En el lento proceso de recuperación, Frida se dedicó a pintar (ya una vez lo había intentado sin paciencia), pero lo hizo ahora como orfebre de su propia identidad, retratándose a sí misma con encuadre de tiempo, sufrimientos y tradiciones. Y tal universo propio le permitió vincularse más tarde con los artistas, políticos e intelectuales del momento, en una cadena que la llevó como un milagro de la realidad hasta el inmenso pintor Diego Rivera y también a la militancia en el Partido Comunista Mexicano. Después, por acción de lo ineludible, contrajo matrimonio con Rivera, 21 años mayor que ella, y ambos empezaron un vínculo de signos cambiantes (embarazos, pérdidas, infidelidades mutuas, divorcio, recíproca admiración, fervor más allá de la muerte).
Frida, tal vez como reto a sus problemas físicos, se empeñó en tener hijos, aunque las esperanzas resultaron fallidas. El desvencijo inicial fue en 1930, año de su unión con Diego Rivera, y de ahí adoptó la temática como un símbolo trágico cuya incidencia íntima volcaría en su célebre “Escena sobre aborto en la cama del Henry Ford Hospital” (Detroit, 1932). Este óleo, de los más conocidos, desoladores y terribles de Frida, la refleja desnuda sobre la cama clínica, ensangrentada y llorando, mientras la rodean “Dieguito”, el niño que no nació, muestras fragmentarias de pelvis, columna y caderas rotas, además de elementos simbólicos como la máquina esterilizadora, la orquídea (símbolo sexual) y el caracol (determinante de vida), y como telón de fondo los edificios lejanos e inaprensibles de Detroit.
La artista devino su Casa Azul en un centro irradiador de arte, fraternidad intelectual. y también de relaciones amorosas con más de veinte afectos masculinos y femeninos, entre ellos su médico de cabecera Leo Eloesser; el ideólogo soviético de la Revolución Permanente León Troksky, alojado ahí por un tiempo; la famosa cantautora Chavela Vargas (cuya atracción refirió Frida en misiva al escritor Carlos Pellicer: “extraordinaria lesbiana, se me antojó eróticamente”); y Jacqueline Lamba, pintora y miembro del Movimiento Surrealista, esposa de André Breton, quien por cierto fue también gran admirador de Frida.
A partir de finales de los años 40, empezó a ser reconocida con amplitud.
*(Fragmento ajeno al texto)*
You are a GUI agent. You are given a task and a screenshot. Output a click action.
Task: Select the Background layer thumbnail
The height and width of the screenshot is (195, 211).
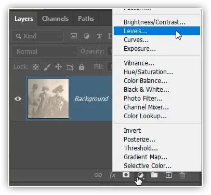point(48,99)
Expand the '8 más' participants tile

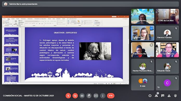(x=143, y=83)
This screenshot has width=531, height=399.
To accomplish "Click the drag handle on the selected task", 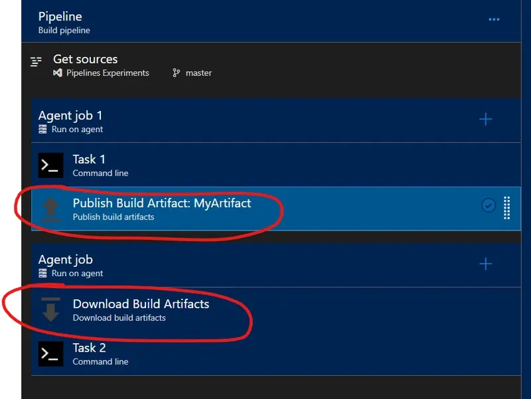I will tap(507, 207).

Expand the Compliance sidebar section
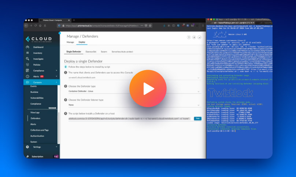tap(56, 71)
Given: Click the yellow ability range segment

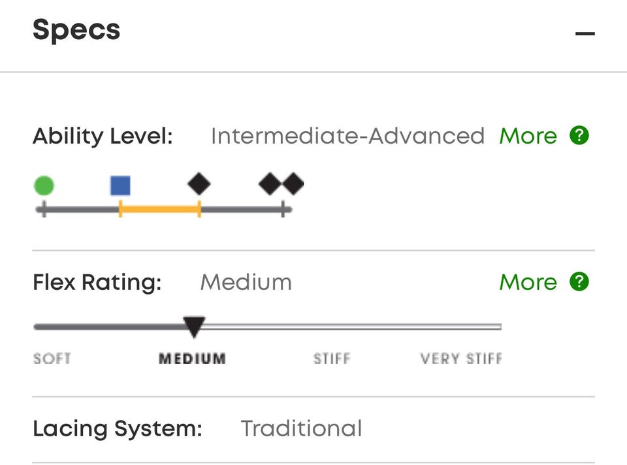Looking at the screenshot, I should [x=160, y=210].
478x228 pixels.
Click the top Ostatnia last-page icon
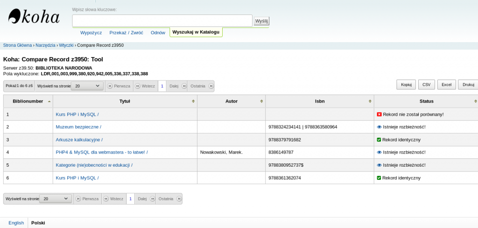pyautogui.click(x=211, y=86)
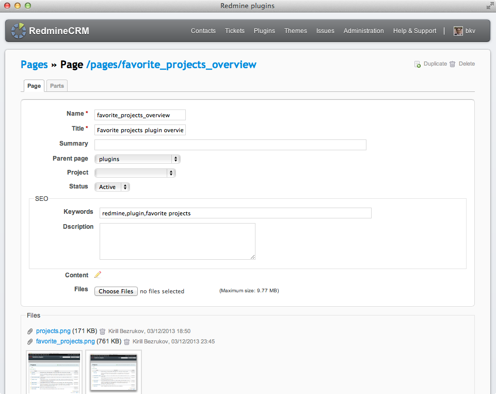Toggle fullscreen using the window resize arrows
The width and height of the screenshot is (496, 394).
click(x=489, y=6)
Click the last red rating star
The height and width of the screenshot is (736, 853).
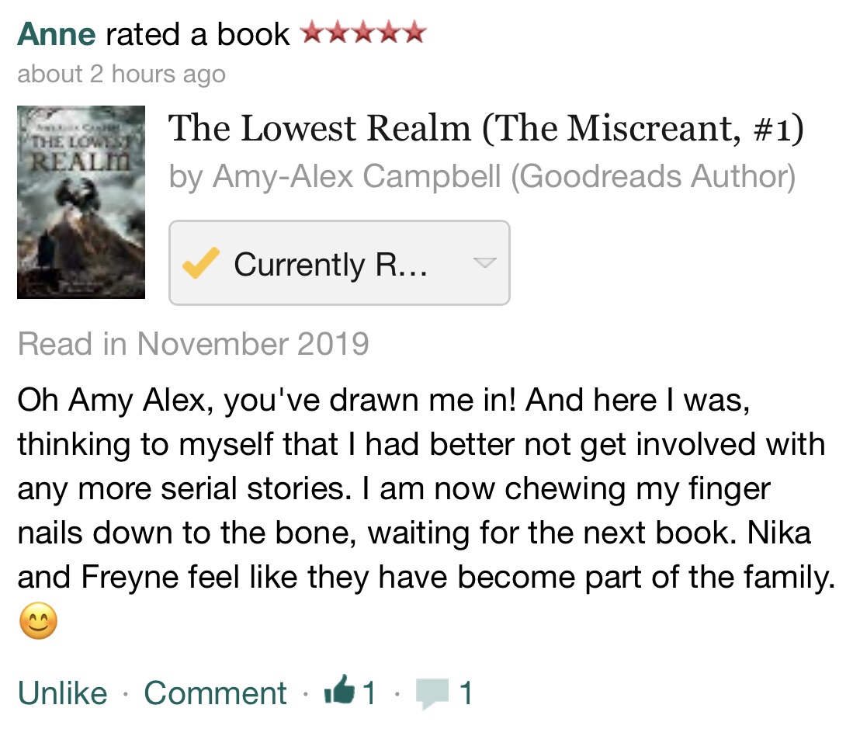click(x=414, y=33)

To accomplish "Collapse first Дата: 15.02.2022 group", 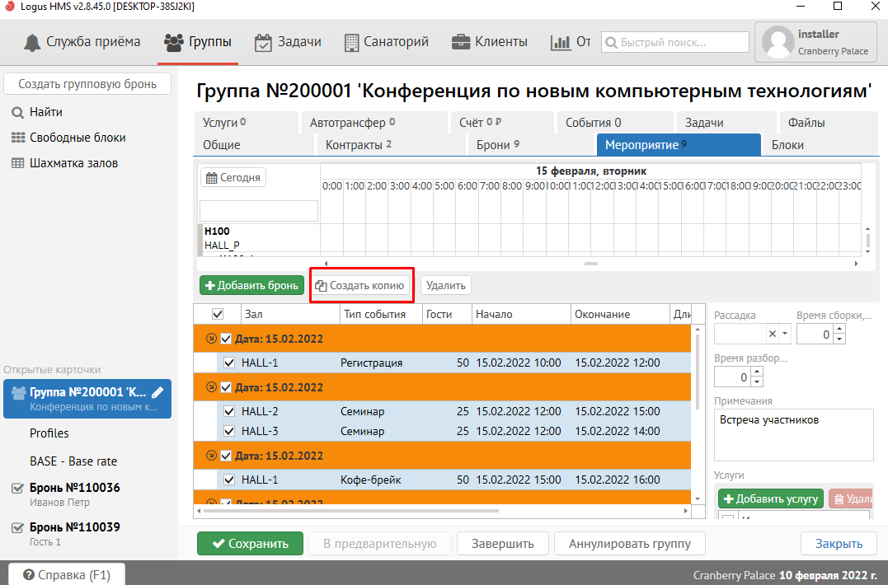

En la Galería de Arte Contemporáneo, de México, se efectuó la única exposición individual de ella en el país, y también se le designó mediante honores oficiales como profesora de la Escuela de Arte La Esmeralda. Por otra parte, participó en importantes exposiciones colectivas del Museo de Arte Moderno de Nueva York, el Instituto de Arte Contemporáneo de Boston, el Museo de Arte de Filadelfia y el Museo Guggenheim en Bilbao.
Más tarde, su salud empezó a resentir los embates definitivos: le amputaron la pierna izquierda por causa de una gangrena, la depresión la condujo a dos intentos de suicidio acompañados de poemas sobre el dolor y la pesadumbre, después la atacó una bronconeumonía que en estado febril la hacía evocar al Angel de la Muerte y también repetir la sentencia escrita en su diario: “Espero alegre la salida, espero no volver jamás”.
El 13 de julio del año 1954, al cabo de un agudo trance febril, dejó este mundo. En el acta, los médicos asentaron: “Magdalena Frida Carmen Kahlo y Calderón, edad 47 años, deceso por flebitis y embolia pulmonar”. Su enfermera no quiso desmentirlos, pero en el envase de remedios faltaba la mitad de las pastillas.
Ahora Frida, eterna en la famosía, recorre el planeta a través de inconmensurables estampas con su mismo rostro, el peñacho en alto y la blusa huipil para que jamás la olvidemos.